Although I've voted for specific Republicans in the last few election cycles, I can't say I like the Republican party at all, not with it's rightward shift over the past decade. Not with its purges of moderate members and insistence on ideological purity. The moderate Mitt Romney who ran and lost in the primaries four years ago was a much stronger candidate than the arch-conservative Mitt Romney who won the nomination this time around. I'd make similar statements about John McCain prior. I fully expect the GOP to double-down on tacking right, however, and this saddens me. Government works best when both sides see the value of half a loaf, but that may be a quaint vestige of a bygone era.
What really saddens me is the $6 billion spent on this election cycle. That much money could fully cover the funding shortfall for Texas schools.
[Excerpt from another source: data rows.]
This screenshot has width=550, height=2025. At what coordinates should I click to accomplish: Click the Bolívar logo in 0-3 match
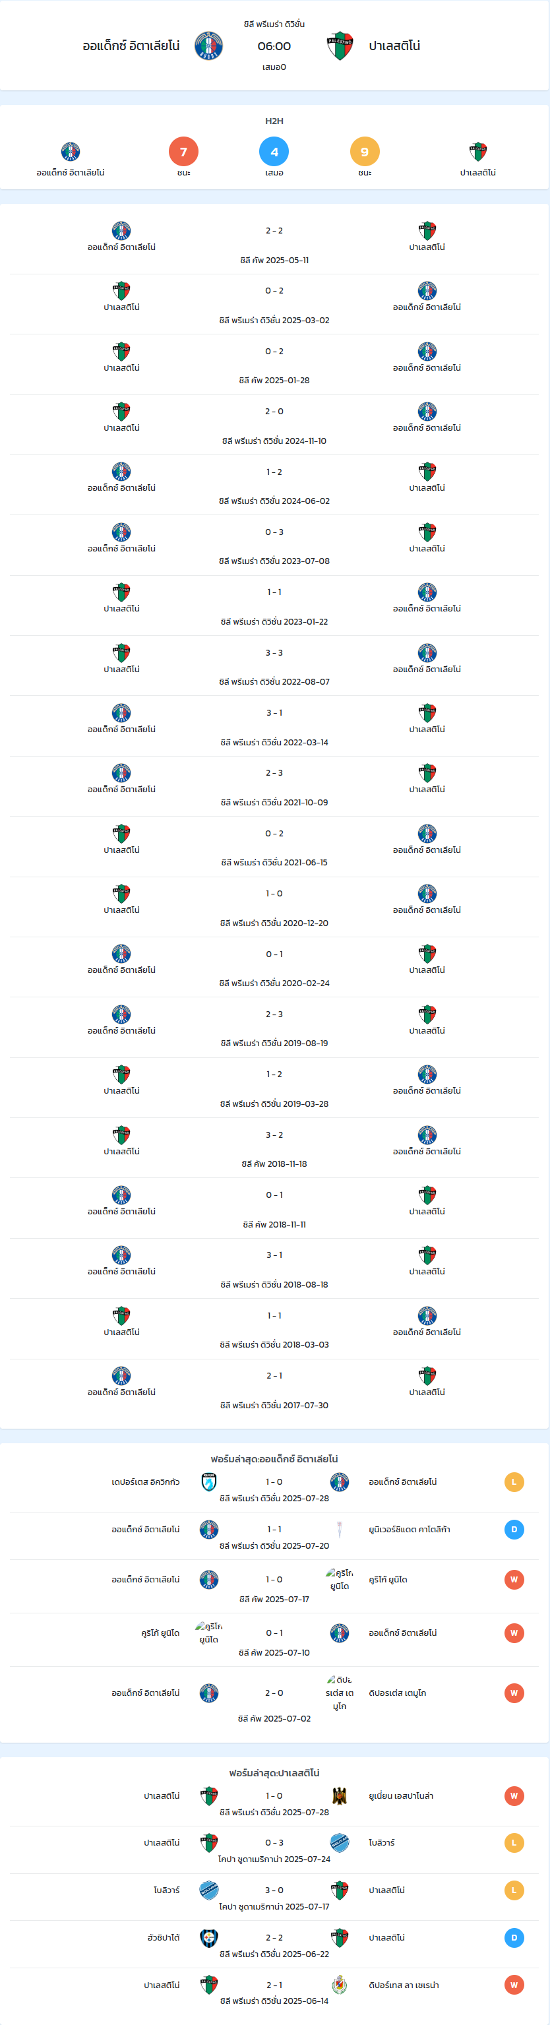click(339, 1843)
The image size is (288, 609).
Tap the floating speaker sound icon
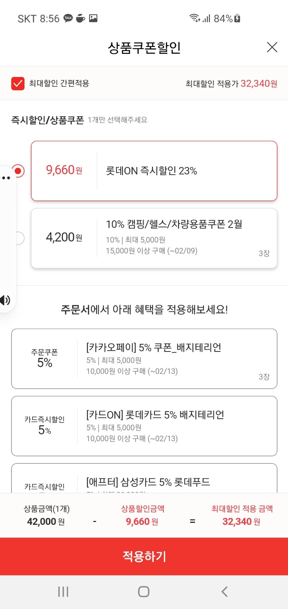(5, 300)
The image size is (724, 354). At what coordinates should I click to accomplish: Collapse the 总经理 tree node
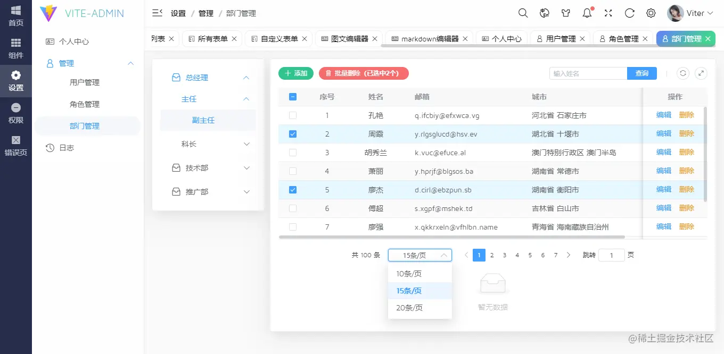click(246, 77)
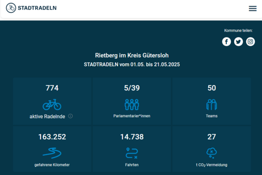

It could cover some of the federal deficit. It could sponsor thousands of Pell Grants or kick start all sorts of advanced scientific research. Hell, that much money would pay for the lion's share of the long-since-cancelled Superconducting Supercollider. It is insane for that much money to be spent on political campaigns, the advertising equivalent of carpet bombing. Corporations, unions, billionaires and the like have no business inserting themselves into elections in this manner, and I sincerely hope that both parties in Washington realize the damage this volume of money is doing to the system now that the post-Watergate campaign finance reforms have been upended by the Supreme Court. I hope meaningful checks can be put on this money in a bipartisan manner, and elections return to becoming property of the people, rather than the domain of the well-heeled.